At a press conference on Wednesday, the guild said it was filing a lawsuit that alleges that packaging fees — collected when bundling talent and bringing them as a package to a studio or network for film or TV projects — are illegal under California and federal law.

The lawsuit claims that packaging fees violate California fiduciary law by “severing the relationship between writers’ compensation and what the agency receives in fees.”

Lawyers for the WGA also argued during the press conference on Wednesday that packaging fees violate the Taft-Hartley Act, which says that  any representative of an employee cannot receive money from the employer.

“All of the writer plaintiffs have been hurt financially by packaging deals. They are creators and writers of television shows that have shaped a generation, yet their agents have profited at the expense of their own clients,” WGAW general counsel Tony Segall said in a statement. “The plaintiffs will seek a judicial declaration that packaging fees are unlawful and an injunction prohibiting talent agencies from entering into future packaging deals. The suit will also seek damages and repayment of illegal profits on behalf of writers who have been harmed by these unlawful practices in the past.”

In a statement, Association of Talent Agents Executive Director Karen Stuart warned that the guild was sending the entertainment industry on a “predetermined path to chaos” and declared it was proof that the guild never had “any intention to negotiate.”

“This development is ironic given that the guild itself has agreed to the legitimacy of packaging for more than 43 years,” Stuart said. “Even more ironic is the fact that the statute the WGA is suing under prevents abuses of power and authority by labor union leaders, even as the guild has intimidated its own members and repeatedly misled them about their lack of good faith in the negotiating room.”

In a counter-statement, the WGA said: “If the major agencies would abide by existing law – antitrust and racketeering law – this deal would have been done 11 months ago. The ATA’s repeated use of anti-union rhetoric illustrates how much in denial the big agencies are.”

In addition to the guild, the lawsuit named eight writers as plaintiffs, including “The Wire” creator David Simon, “Madam Secretary” creator Barbara Hall and “Cold Case” creator Meredith Stiehm, who also serves as the co-chair of the negotiating committee for the WGAW and sits on the guild’s board.

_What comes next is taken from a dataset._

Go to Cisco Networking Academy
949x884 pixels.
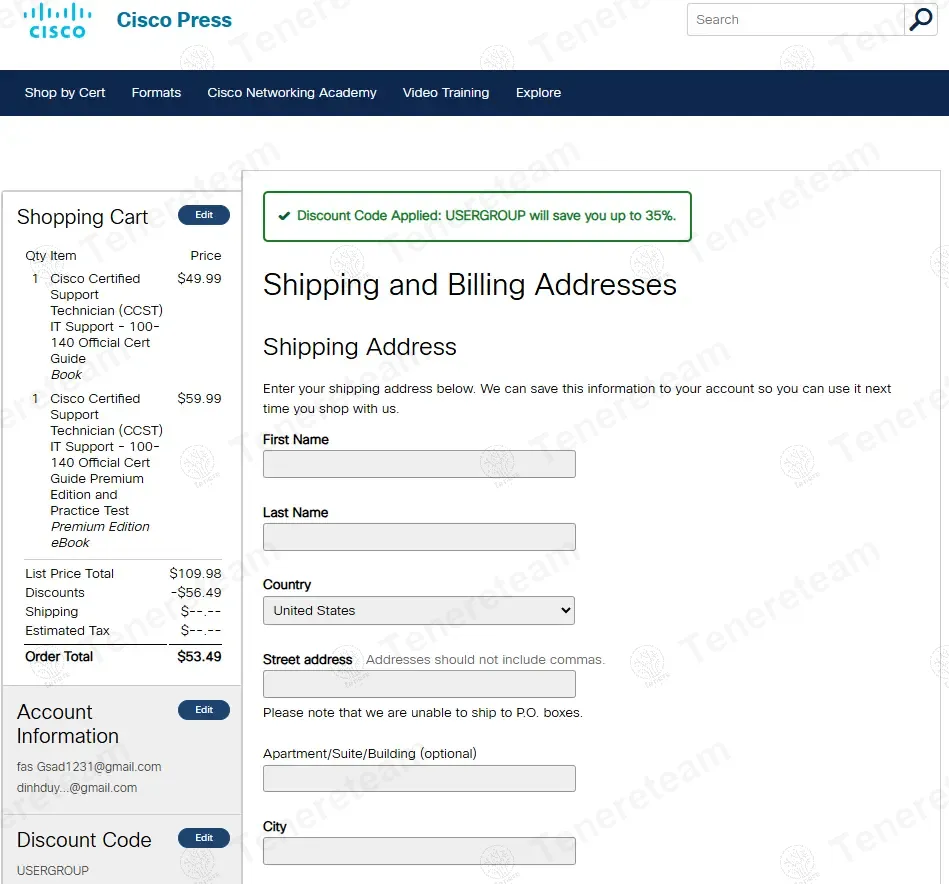tap(292, 93)

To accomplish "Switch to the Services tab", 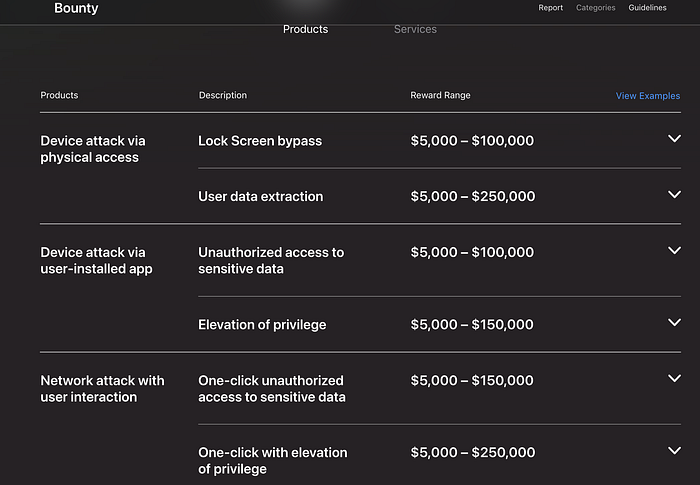I will (x=415, y=29).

Patti Carr (“Reign”), Ashley Gable (“The Mentalist”), Deric Hughes (“Arrow”), Chip Johannessen (“Homeland”), Deirdre Mangan (“iZombie”) and also named as plaintiffs.

Stiehm said that her agency, CAA, negotiated a packaging fee on the long-running CBS police procedural “Cold Case” without her knowledge, and that she didn’t become aware of the fee until the show was in its seventh season, when the network asked her to reduce the show’s budget.

“For every dollar that I made, (CAA) made 94 cents. They should make 10 percent,” Stiehm said, citing the traditional fee that agencies collect from clients. “If an agency is taking $75,000 out of the budget every episode, that is money that can be spent on actors or sets or music. We had to take out music, we had to cut down to 17 episodes and we couldn’t shoot in Philadelphia. Season 7 was less of a season than it could have been.”

Since a 43-year-old agreement between the WGA and the Association of Talent Agents expired last Friday, the guild said “thousands” of its writer members have severed their relationship with their agencies.

The lawsuit comes as thousands of prominent film and TV writers have fired their agents and committed their support for the WGA and the new code of conduct that members approved by an overwhelming majority. The code explicitly forbids agents representing its writer members to collect packaging fees — a condition that none of the major talent agencies so far has agreed to honor.

According to the WGA, the four major agencies receive more than 80% of the packaging fees paid by Hollywood studios and networks.

“Packaging fees are not a new practice in Hollywood, but they have always been controversial,” Segall said. “It is time to put an end to the egregious conflict of interest that they pose.”

Pamela Chelin contributed to this report.